They didn’t have much time. The Patriarch would surely find out something in the next couple of days, and there were any number of ways he could slip out of the farm and get clean away.
A small white bus drove onto the farm during the midmorning. While Griff notified the incursion team at the trailhead, Rebecca counted the women and children boarding the vehicle, parked just yards from the main house’s front porch—two middle-aged women in long dresses and six younger children dressed in their best church clothes.
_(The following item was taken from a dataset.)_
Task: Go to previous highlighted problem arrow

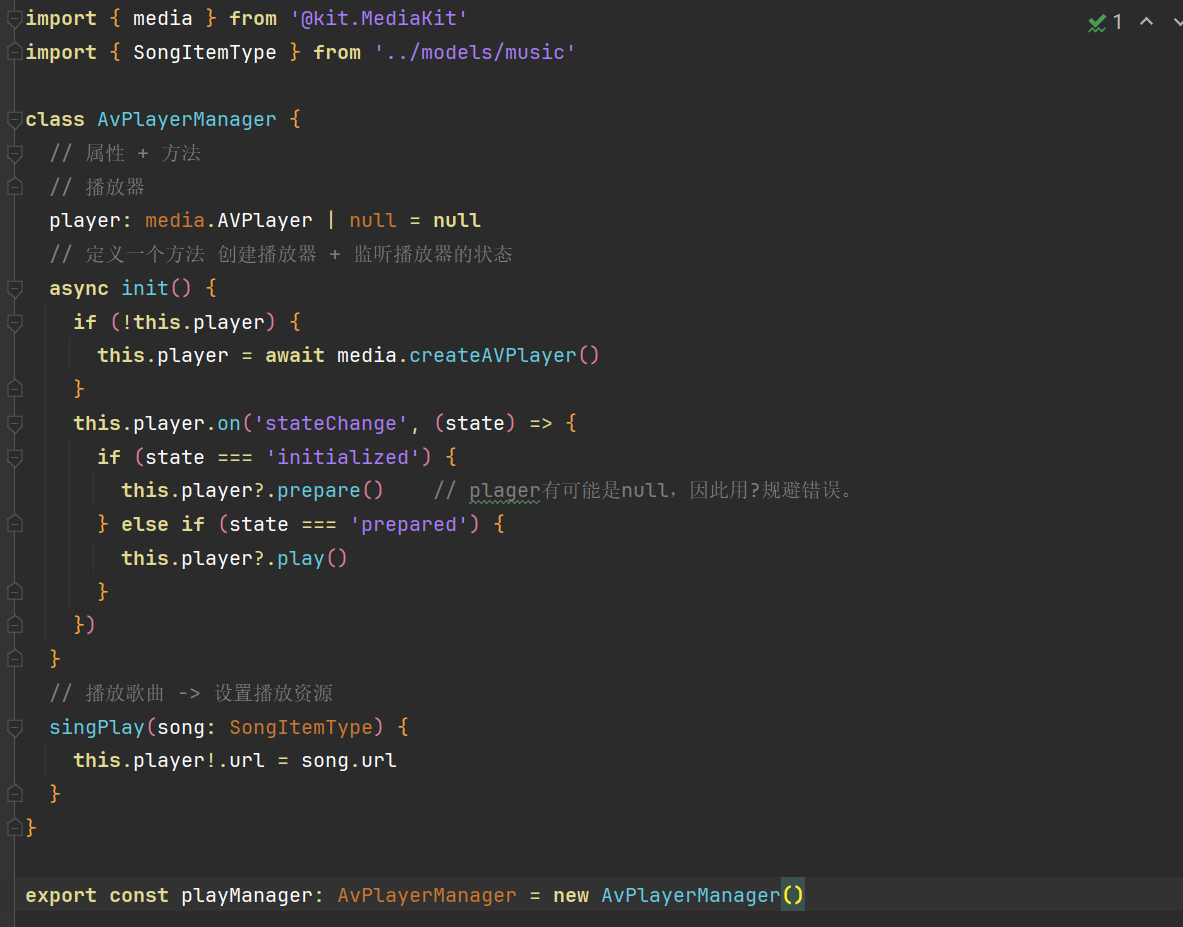Action: click(1146, 21)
The children boarded the bus with cheery energy.
Griff played back the digital video record and counted heads again, to be sure.
Cap Benson, Charles Sprockett of the ATFE, and SAC John Keller, Griff’s Seattle boss, climbed into the tower at ten thirty and looked over the evidence. They conferred briefly.
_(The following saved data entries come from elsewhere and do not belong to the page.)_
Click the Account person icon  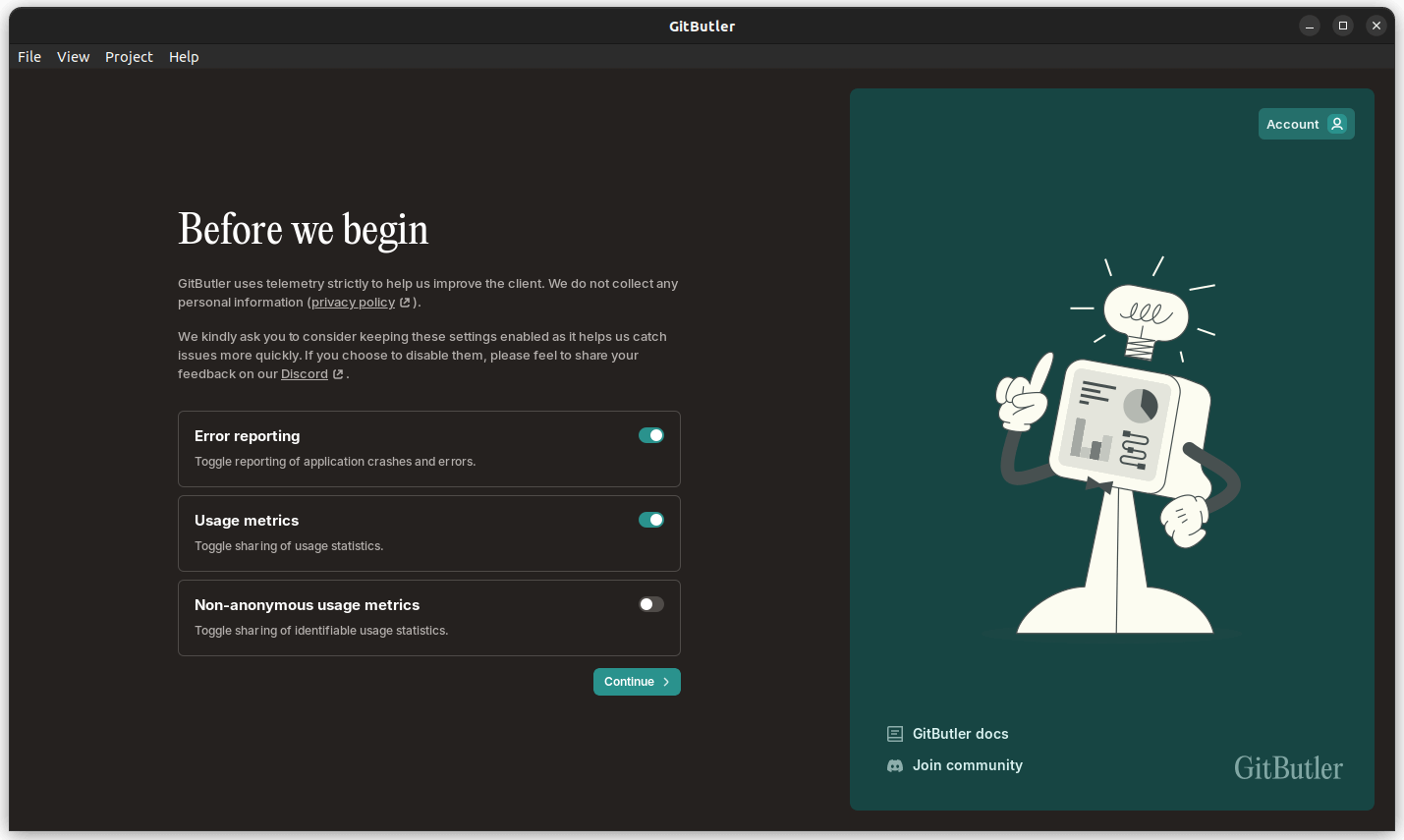click(x=1335, y=124)
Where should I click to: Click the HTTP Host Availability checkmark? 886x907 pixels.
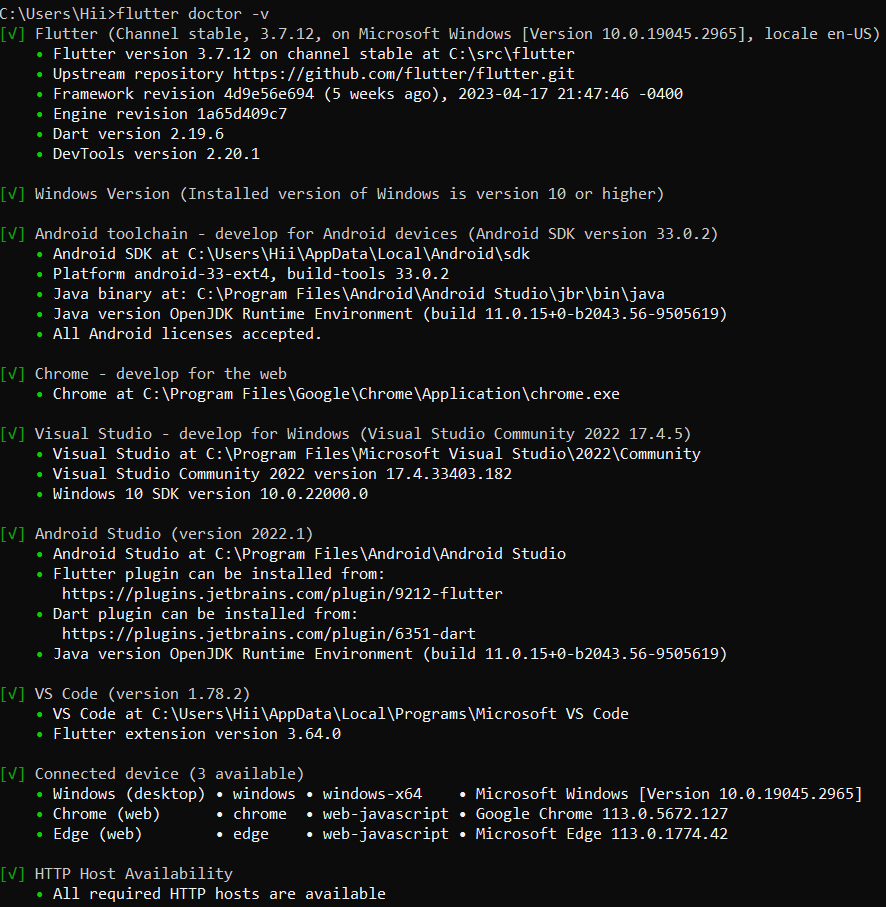pyautogui.click(x=13, y=874)

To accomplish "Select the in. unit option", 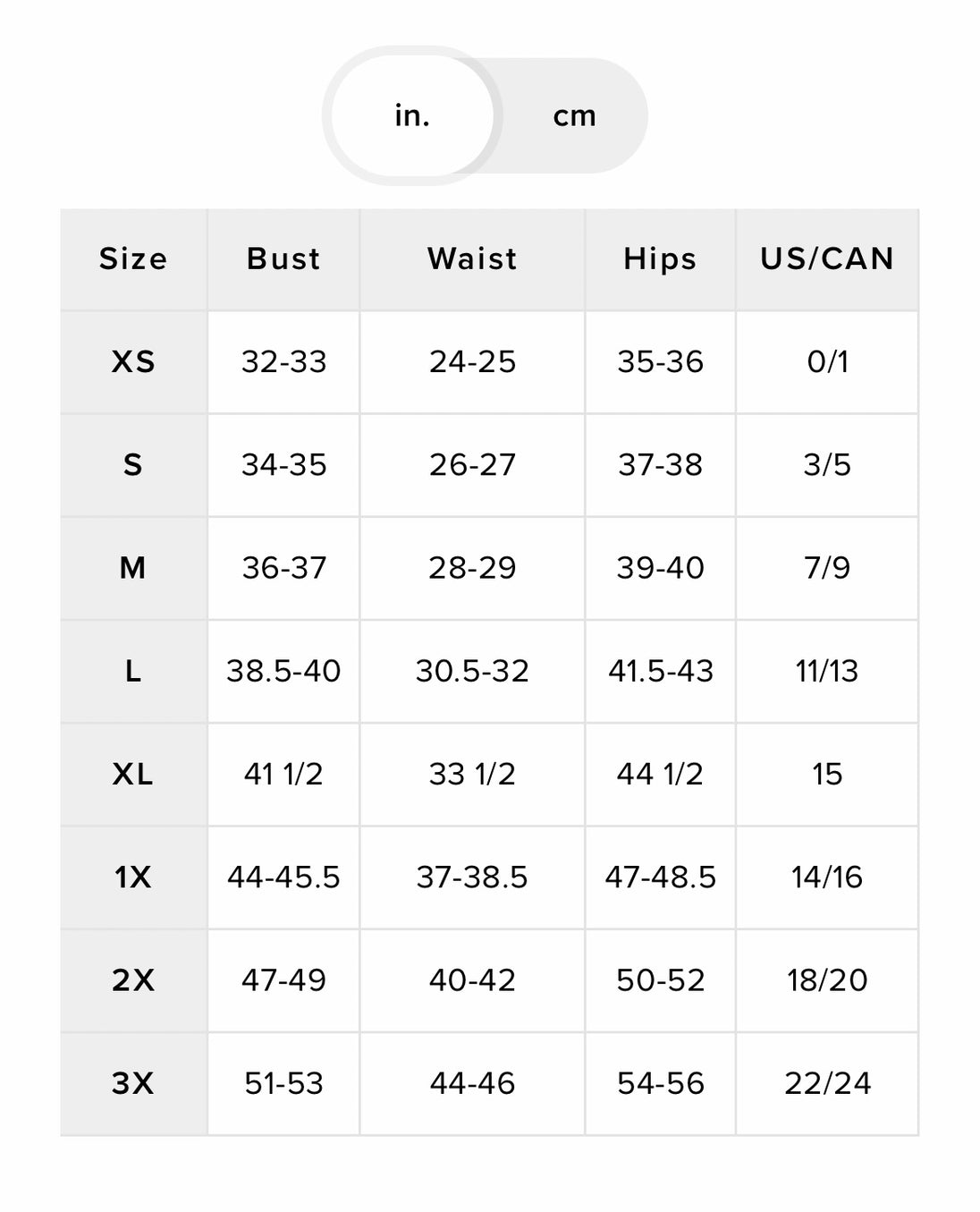I will 412,116.
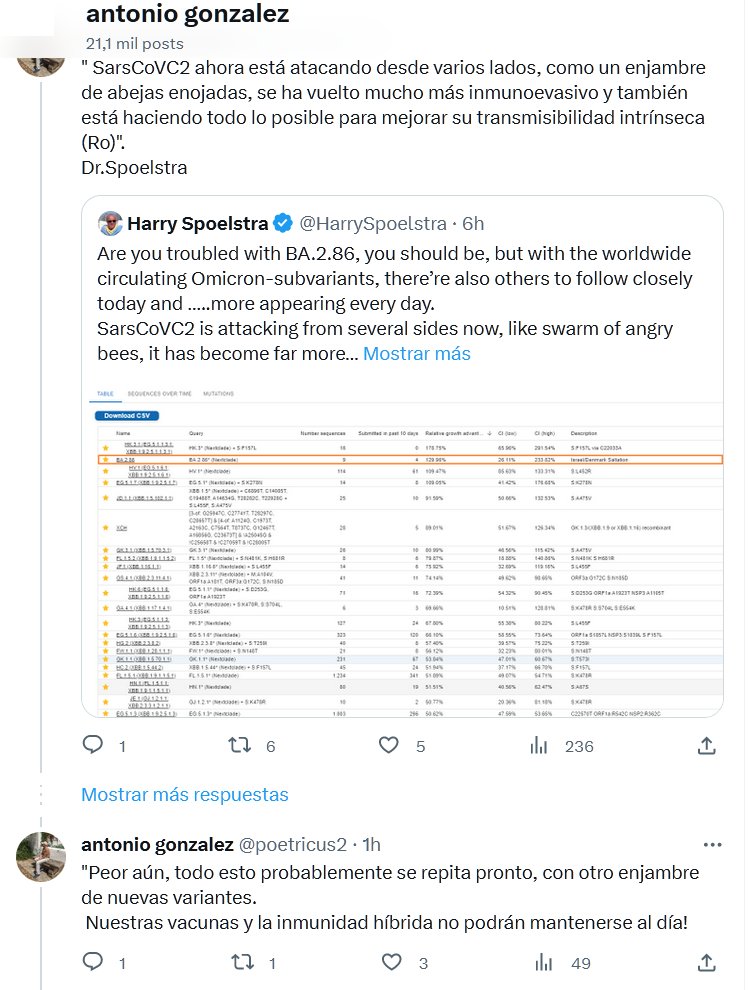
Task: Like the tweet with 5 likes
Action: tap(390, 745)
‘Are we sure that’s all the dependents down there?’ Sprockett asked.
‘No,’ Griff said. ‘Jacob thinks there might be two young adult males, and so do I, based on those bank robberies. They’re not on the bus. There might be two more kids, and we’ve been talking over the possibility that the males have girlfriends or wives. We haven’t seen the kids all together to count them, but—’
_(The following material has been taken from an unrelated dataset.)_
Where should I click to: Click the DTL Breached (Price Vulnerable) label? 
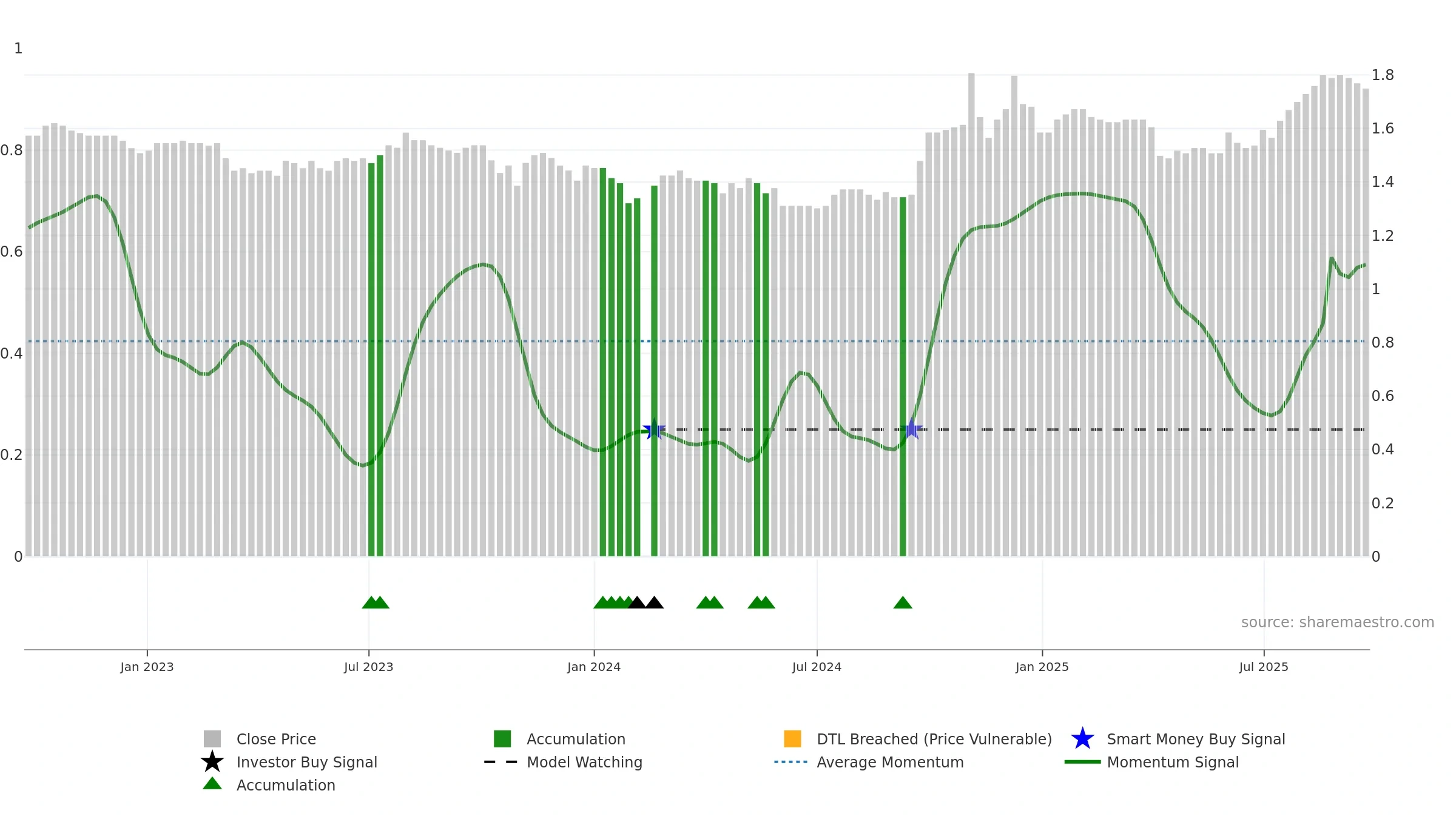[x=934, y=739]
‘There’s a redheaded girl, and maybe a white-blond boy of five or six. We did not see them get on the bus,’ Rebecca said. ‘Younger than the others. They may be the Patriarch’s grandchildren. They may all be living in the rear house.’
‘Why wouldn’t they go to Easter services?’ SAC Keller asked.
Levine shrugged. ‘Some sort of sharing of familial power. Training his sons to be heads of households. Or, they’re just figments of the light and our imagination.’
‘Well, his two sons are certainly not on that bus,’ Keller said.
‘What if they start firing back? The kids, I mean,’ Levine said.
‘You think they’d do that?’ Sprockett asked. ‘You think he’s trained them all to fight?’
Levine rubbed his forehead with two close-spaced fingers. ‘Chambers is hard core. The Big Time’s coming, and a White Christ out of the north is going to scourge the ungodly and drive the Mud People into their graves, from which they will be resurrected as the zombie slaves of true Aryans everywhere. Anybody who doesn’t defend themselves will be raped and eaten alive by the Mud People.’
‘No shit,’ Cap Benson said.
‘He’s off the main sequence, philosophically speaking.’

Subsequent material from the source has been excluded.